Within the context of noise-induced health effects, the impact of airborne acoustical phenomena on biological tissues, particularly within the lower frequency ranges, is very poorly understood. Although the human body is a viscoelastic-composite material, it is generally modeled as Hooke elastic. This implies that acoustical coupling is considered to be nonexistent at acoustical frequencies outside of the human auditory threshold. Researching the acoustical properties of mammalian tissue raises many problems. When tissue samples are investigated as to their pure mechanical properties, stimuli are not usually in the form of airborne pressure waves. Moreover, since the response of biological tissue is dependent on frequency, amplitude, and time profile, precision laboratory equipment and relevant physiological endpoints are mandatory requirements that are oftentimes difficult to achieve. Drawing upon the viscoelastic nature of biological tissue and the tensegrity model of cellular architecture, this chapter will visit what is known to date on the biological response to a variety of different acoustic stimuli at very low frequencies.
Exposure to infrasonic and lower frequency airborne pressure waves can cause cellular and tissue damage depending on frequency, dB-level, and exposure time, while the viscoelastic properties inherent to biological tissues impart a nonlinear response to this type of acoustic stressor. The complex mechanosensitive and biochemical cellular signaling pathways mediating this cellular damage have not yet been pinpointed, although fasciae structures and connective tissues (including the neuroglia) seem to be the most sensitive under longer term exposures. Immediate exposures appear to induce inflammatory processes that do not seem to be maintained with longer exposures.

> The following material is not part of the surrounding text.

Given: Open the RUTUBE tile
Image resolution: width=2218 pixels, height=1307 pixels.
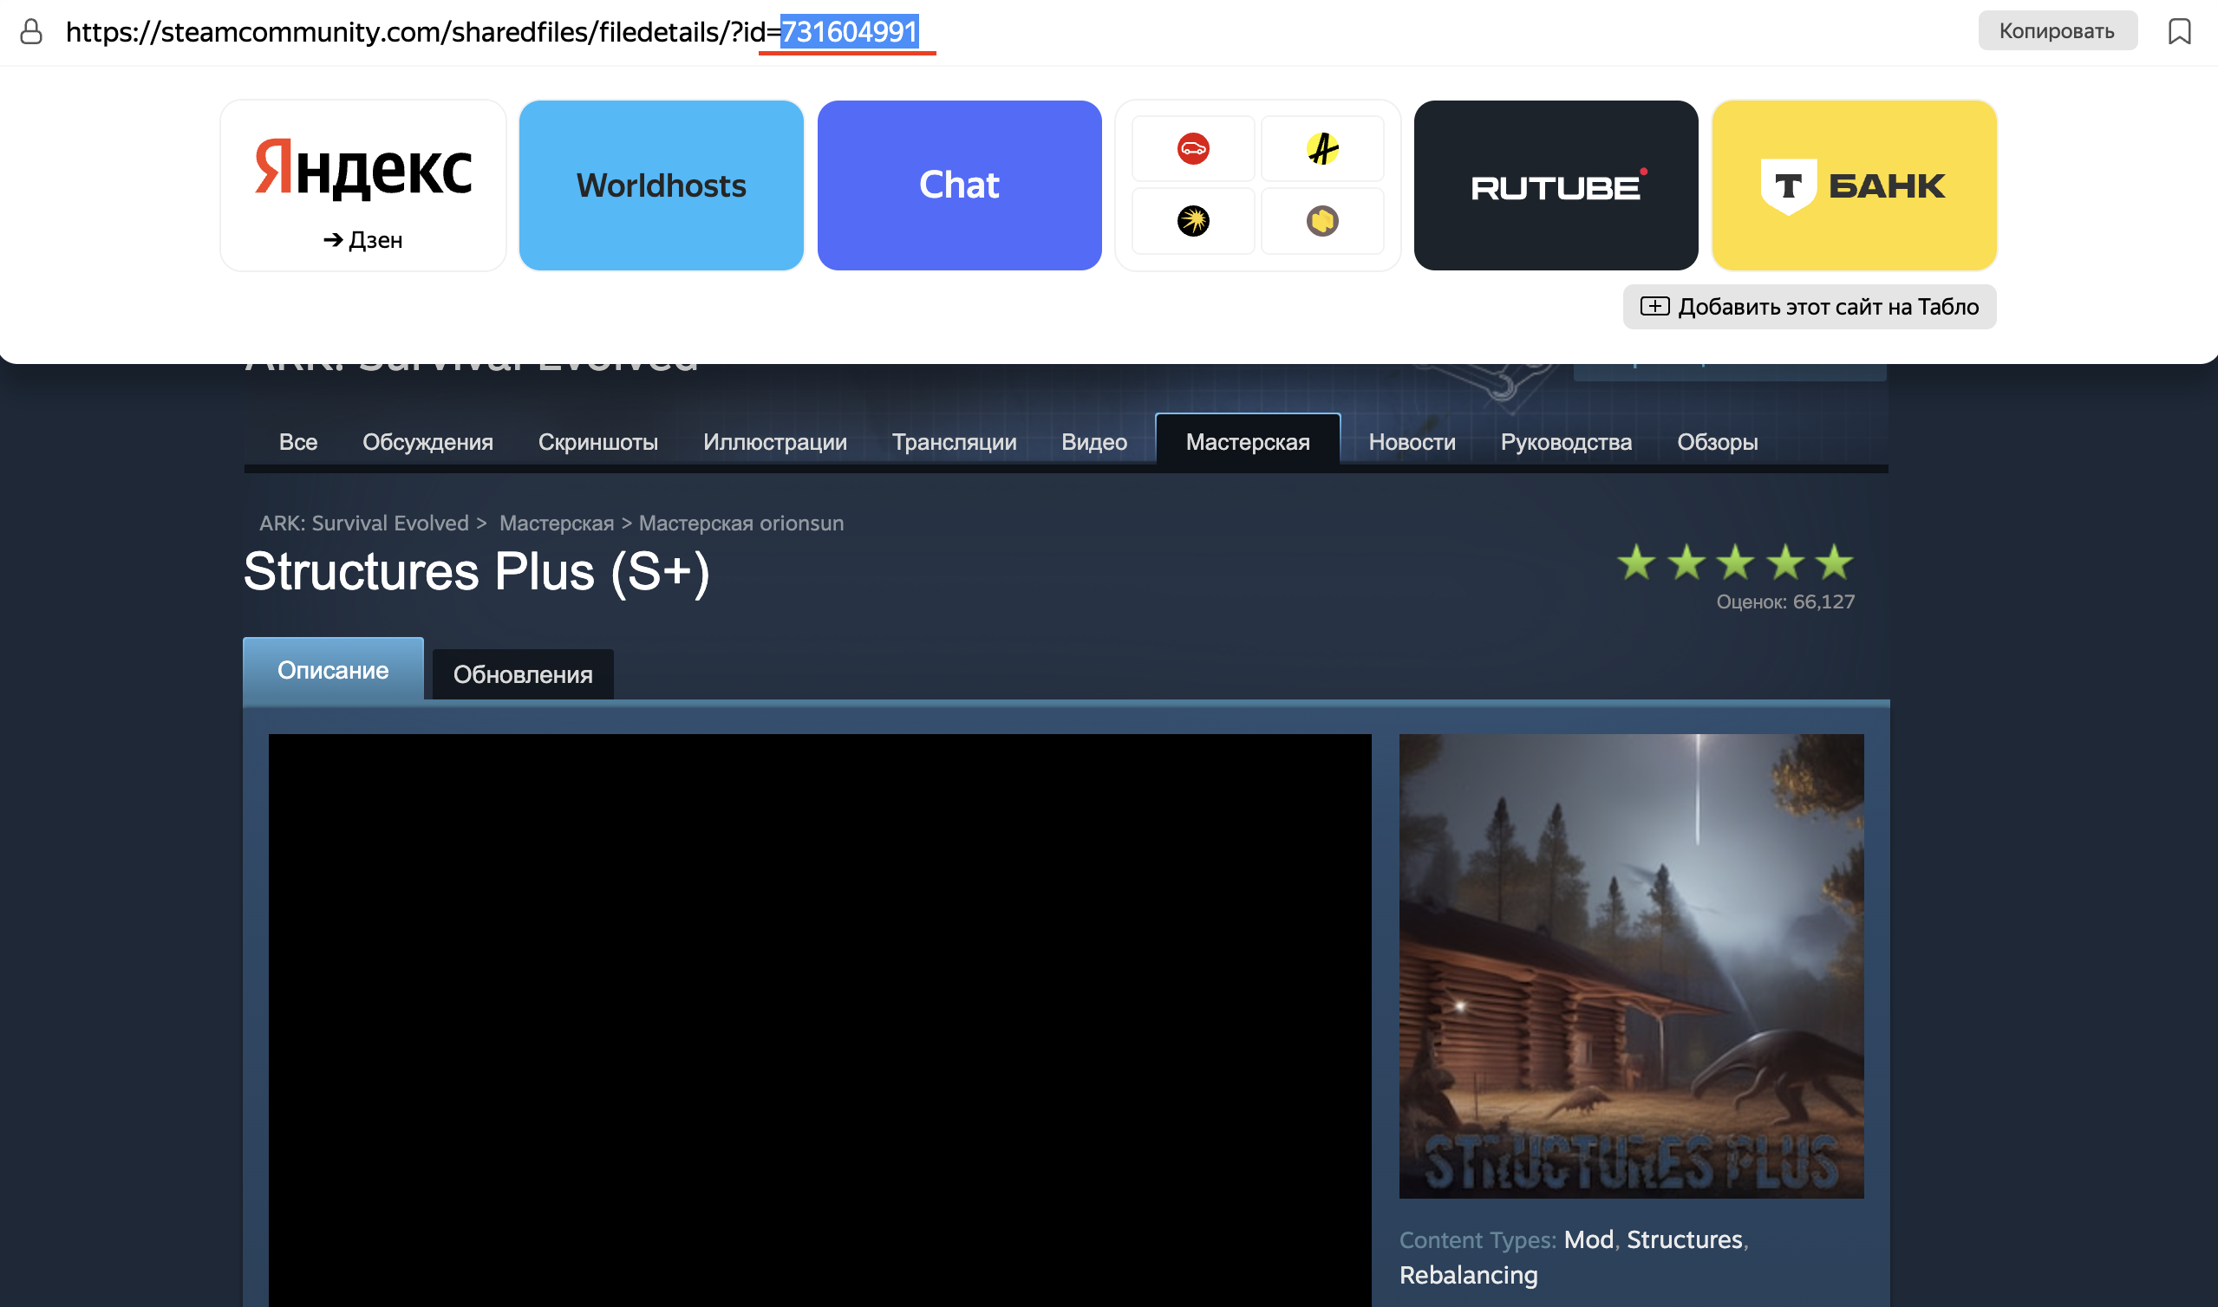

Widespread vascular involvement (not limited to the biological structures addressed herein) was observed in palpebral and bulbar conjunctiva and retina, gastric mucosa, liver structures, lungs, pleura and tracheae, alveoli, pericardia, and coronary arteries. This vascular response may (unsuspectingly) be the underlying cause of many symptomatic complaints. Cognitive deficits oftentimes documented within residential field laboratories may not merely be due to sleep deprivation, but also to hippocampal neuronal damage. Fasciae morphogenesis speaks to the demand on the whole-body structural integrity elicited by this type of external mechanical insult, while collagenous growths and hemorrhagic events of a focal nature may reflect concomitant resonance phenomena.
Recovery periods are not linear, and 2-hour daily exposures imply a 22-hour nonexposure period. This presents a problem for continuous exposures, such as those encountered in some professional activities and most residential environments. The underlying objectives of most of the studies discussed herein are related to occupational exposures and do not consider continuous exposures at less than 90 dB, nor are pressure pulsed trains presented within the laboratorial acoustic environments. In residential environments, however, these attributes are often present. The simulation of residential exposures does not appear to have yet been integrated into laboratory settings and protocols.
The whole-body response also elicits the immune system, affects organs of the reproductive system, changes receptor cells in the vestibular semicanals and auditory cochlea, and induces genotoxic effects, including teratogenesis. This is a pioneering field of science, still in its infancy and urgently requiring scientists from multidisciplinary areas of study because, ultimately, the health of human populations and their offspring must be protected.